During the referendum campaign, Nigel Lawson and I were invited to Princeton University to speak at a day’s seminar on the case for Britain leaving the EU. We both thought it important to try to shape American attitudes to the referendum debate outside the UK.

I also went to Canada and then flew down to meet with Henry Kissinger in New York. He started our meeting by saying that he had to decide by close of play that day whether to sign a joint letter with the great and the good of US foreign policy experts on why it was imperative that Britain stayed in the EU. It became clear during our discussions that he was not going to sign.

His reason was concise and clear cut. “I do not want a world where there is not an independent British voice,” he said.
One of the first advantages of the UK outside the EU is that Boris Johnson’s government immediately increased the defence budget and the chancellor of the exchequer, Rishi Sunak, wisely gave the Ministry of Defence an unprecedented four-year guarantee that that level of spending would be maintained.

Nevertheless, for the next two years events now dictate that that defence budget be substantially increased despite the extra costs of Covid. Fortunately, we are no longer having to spend large sums of money from the defence budget on Afghanistan, nor on Iraq, but we cannot count on being able to reduce spending on ISIS nor on making our contribution to counter the massive military expenditure that President Xi has authorised for the Chinese military.

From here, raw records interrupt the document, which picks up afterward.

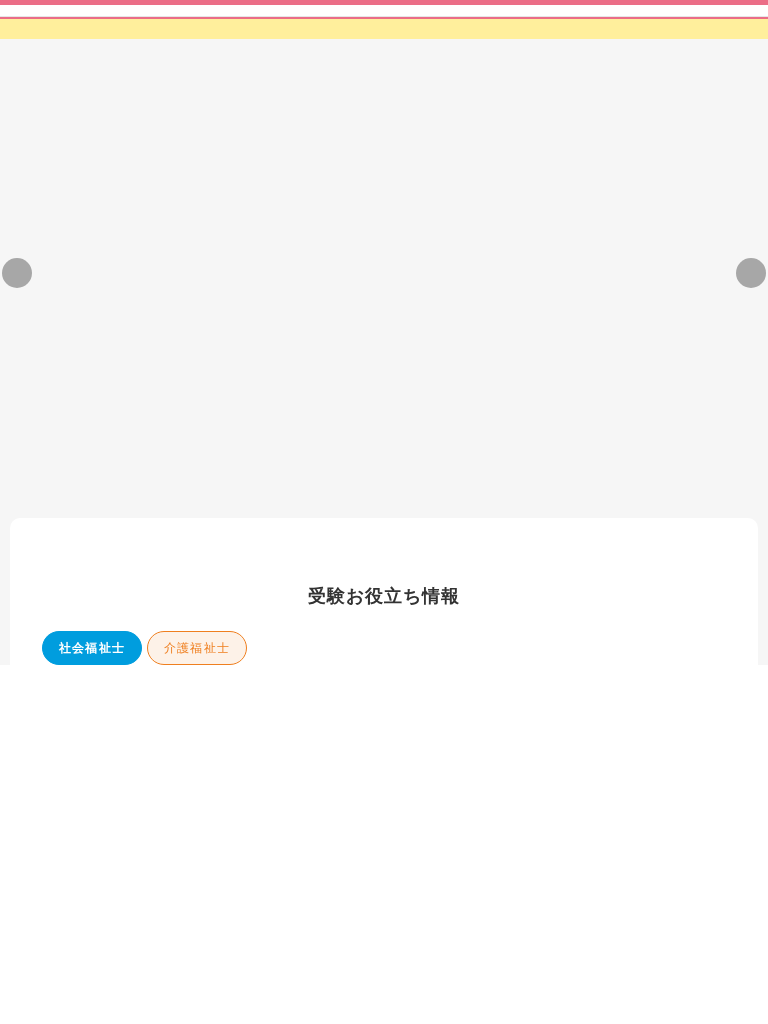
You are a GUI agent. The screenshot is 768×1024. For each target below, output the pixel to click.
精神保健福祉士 (315, 461)
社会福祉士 (92, 461)
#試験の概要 (604, 700)
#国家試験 (518, 700)
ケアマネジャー (446, 461)
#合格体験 (159, 700)
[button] (300, 282)
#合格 (228, 700)
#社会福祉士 (74, 700)
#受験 (286, 700)
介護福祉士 (197, 461)
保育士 (552, 461)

With Canada fully supportive as it has been throughout the invasion of Ukraine, no American president — dare I write it, not even Trump — would stand by and see the Baltic states overrun after the sheer trauma experienced by Ukraine.

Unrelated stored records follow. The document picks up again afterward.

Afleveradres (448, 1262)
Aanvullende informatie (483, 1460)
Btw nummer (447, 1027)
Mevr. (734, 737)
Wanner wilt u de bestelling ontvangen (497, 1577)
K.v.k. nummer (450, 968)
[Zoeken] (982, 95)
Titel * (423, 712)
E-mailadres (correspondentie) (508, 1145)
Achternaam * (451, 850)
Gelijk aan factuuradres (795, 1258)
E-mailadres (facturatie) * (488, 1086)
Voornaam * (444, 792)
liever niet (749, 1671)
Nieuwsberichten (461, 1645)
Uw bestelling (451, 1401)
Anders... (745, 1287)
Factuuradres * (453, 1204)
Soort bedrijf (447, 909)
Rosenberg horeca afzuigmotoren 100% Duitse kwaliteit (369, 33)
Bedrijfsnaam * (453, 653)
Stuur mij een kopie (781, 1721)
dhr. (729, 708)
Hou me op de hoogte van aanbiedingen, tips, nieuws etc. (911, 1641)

The only thing that will change an American president’s mind will be if the European partners in NATO fail to respond in terms of increasing defence spending. There is no doubt that Macron will try very hard to push any increase in defence spending to go not to NATO but to the EU defence headquarters and to reinforce his arguments for a European army. Hopefully most EU countries, perhaps the new German government as well, will see NATO’s needs as the first priority.